About 20 years ago, a friend of mine wrote an extremely witty screenplay for a revisionist-Western comedy based on the Lone Ranger. (It was never produced, though it did win an award that paid for a year of film school.) The script's premise was that the masked man himself was a tall, good-natured schmuck, and it was the long-suffering Tonto who was quietly running the show.

The premise of Gore Verbinski's new blockbuster adaptation of the pulp cowboy classic is more radical still: It's not Tonto who's the brains of the operation in this telling. It's Silver.

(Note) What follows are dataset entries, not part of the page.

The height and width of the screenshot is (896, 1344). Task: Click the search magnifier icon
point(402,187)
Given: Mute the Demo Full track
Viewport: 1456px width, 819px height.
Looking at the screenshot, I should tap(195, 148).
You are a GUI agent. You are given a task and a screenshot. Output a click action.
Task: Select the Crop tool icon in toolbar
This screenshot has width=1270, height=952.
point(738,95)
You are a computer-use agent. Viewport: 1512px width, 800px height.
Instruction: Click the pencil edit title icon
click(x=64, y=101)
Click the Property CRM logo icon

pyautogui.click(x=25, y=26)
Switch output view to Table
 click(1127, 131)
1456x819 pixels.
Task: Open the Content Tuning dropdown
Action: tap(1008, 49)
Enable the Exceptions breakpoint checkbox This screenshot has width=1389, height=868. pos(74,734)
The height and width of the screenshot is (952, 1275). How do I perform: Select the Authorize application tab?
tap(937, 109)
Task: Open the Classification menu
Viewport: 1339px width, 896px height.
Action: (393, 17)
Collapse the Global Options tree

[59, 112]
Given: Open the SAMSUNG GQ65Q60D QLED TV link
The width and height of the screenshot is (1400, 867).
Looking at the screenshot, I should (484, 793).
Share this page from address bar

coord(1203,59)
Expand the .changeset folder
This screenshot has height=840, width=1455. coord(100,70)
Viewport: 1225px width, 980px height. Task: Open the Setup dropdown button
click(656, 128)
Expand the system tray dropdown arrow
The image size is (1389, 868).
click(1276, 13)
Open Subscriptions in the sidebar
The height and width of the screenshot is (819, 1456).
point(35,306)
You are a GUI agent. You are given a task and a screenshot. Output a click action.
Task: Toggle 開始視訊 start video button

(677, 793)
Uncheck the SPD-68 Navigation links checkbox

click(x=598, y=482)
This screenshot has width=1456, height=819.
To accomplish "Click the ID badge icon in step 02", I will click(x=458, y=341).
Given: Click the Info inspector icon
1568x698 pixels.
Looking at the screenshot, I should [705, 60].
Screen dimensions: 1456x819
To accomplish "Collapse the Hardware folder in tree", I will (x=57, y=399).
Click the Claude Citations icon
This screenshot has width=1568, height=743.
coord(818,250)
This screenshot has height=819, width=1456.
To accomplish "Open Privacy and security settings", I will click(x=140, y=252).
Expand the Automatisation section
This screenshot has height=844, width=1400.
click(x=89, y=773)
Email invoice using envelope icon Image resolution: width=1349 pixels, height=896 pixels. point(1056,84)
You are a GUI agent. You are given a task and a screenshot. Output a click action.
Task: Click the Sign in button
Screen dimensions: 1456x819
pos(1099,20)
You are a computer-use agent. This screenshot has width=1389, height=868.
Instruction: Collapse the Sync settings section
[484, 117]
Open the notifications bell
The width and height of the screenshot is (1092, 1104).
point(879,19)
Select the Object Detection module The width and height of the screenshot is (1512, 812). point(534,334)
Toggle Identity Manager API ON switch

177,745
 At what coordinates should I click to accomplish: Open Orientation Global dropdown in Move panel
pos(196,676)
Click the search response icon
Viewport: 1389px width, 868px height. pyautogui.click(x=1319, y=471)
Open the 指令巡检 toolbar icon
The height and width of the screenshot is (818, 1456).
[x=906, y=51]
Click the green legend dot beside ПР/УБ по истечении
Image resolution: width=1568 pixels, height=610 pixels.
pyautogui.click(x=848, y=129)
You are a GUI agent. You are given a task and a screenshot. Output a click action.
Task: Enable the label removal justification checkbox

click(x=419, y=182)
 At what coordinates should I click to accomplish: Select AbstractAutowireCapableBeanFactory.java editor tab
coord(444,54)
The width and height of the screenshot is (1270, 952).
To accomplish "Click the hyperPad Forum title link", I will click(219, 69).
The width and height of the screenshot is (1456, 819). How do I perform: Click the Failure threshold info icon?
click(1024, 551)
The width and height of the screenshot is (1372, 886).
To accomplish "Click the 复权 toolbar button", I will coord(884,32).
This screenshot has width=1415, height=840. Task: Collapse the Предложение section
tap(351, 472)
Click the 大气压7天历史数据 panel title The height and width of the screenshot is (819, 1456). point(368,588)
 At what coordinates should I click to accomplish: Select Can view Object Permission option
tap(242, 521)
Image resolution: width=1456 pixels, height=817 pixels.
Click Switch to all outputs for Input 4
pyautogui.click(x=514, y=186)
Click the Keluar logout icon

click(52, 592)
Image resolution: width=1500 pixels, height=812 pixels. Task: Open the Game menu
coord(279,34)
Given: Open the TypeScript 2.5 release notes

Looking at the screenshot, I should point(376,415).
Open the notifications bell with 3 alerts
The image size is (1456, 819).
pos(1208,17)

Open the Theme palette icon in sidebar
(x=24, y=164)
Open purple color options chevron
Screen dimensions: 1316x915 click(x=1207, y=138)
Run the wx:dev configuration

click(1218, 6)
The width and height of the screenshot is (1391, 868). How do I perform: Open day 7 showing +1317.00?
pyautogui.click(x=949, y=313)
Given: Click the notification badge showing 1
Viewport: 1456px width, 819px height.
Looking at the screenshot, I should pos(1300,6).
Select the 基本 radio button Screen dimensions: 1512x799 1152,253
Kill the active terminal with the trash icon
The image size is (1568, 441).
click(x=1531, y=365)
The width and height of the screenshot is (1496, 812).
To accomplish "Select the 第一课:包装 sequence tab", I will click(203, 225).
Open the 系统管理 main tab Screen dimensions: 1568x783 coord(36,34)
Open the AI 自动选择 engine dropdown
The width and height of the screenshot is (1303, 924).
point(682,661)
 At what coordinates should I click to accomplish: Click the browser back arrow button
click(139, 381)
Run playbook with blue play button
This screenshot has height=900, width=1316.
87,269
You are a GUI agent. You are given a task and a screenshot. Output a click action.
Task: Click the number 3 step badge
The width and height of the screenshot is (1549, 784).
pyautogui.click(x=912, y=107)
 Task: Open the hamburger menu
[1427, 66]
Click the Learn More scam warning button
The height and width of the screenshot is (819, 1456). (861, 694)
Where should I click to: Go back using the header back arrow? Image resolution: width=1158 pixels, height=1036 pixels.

The Lone Ranger is a profoundly unsubtle—and equally ill-advised—effort to recapture the improbable charm of Verbinski's Pirates of the Caribbean franchise. But while it's not a good movie, neither is it quite the total train wreck implied by many reviews. (It does, however, wreck more than its share of trains.) The film has plenty of weaknesses—an unevenness of tone, a surfeit of plot convolutions, some problematic political echoes—but its central flaw is that it is absurdly, punishingly overlong. Tucked away somewhere in its 149-minute running time, there is a clever, corny summer diversion lasting perhaps an hour and three-quarters. But this is the era of the Big Cinematic Event, and if you don't want every single dollar of a $200-million-plus budget to be waved in your face—well, you may as well stay home and watch TV.

The story (by Ted Elliott and Terry Rossio, with an assist from Justin Haythe) is straightforward enough in its early contours: A mild-mannered district attorney named John Reid (Armie Hammer), returns home to the Lone Star state following his big-city education. Upon arrival, however, he is deputized as a Texas Ranger by his decidedly manlier brother (James Badge Dale) in order to help capture the notorious outlaw Butch Cavendish (William Fichtner). But things do not go according to plan, and Reid ends up—at least to all appearances—dead. Luckily for him, he is revived by a legendary Spirit Horse (whom he will later repay with the decidedly pedestrian sobriquet "Silver") and a tribe-less and quite possibly deranged Comanche named Tonto (Johnny Depp). Given that Reid is presumed by the world to be deceased, his new partner persuades him to don a mask as they continue their quest to bring Cavendish to justice.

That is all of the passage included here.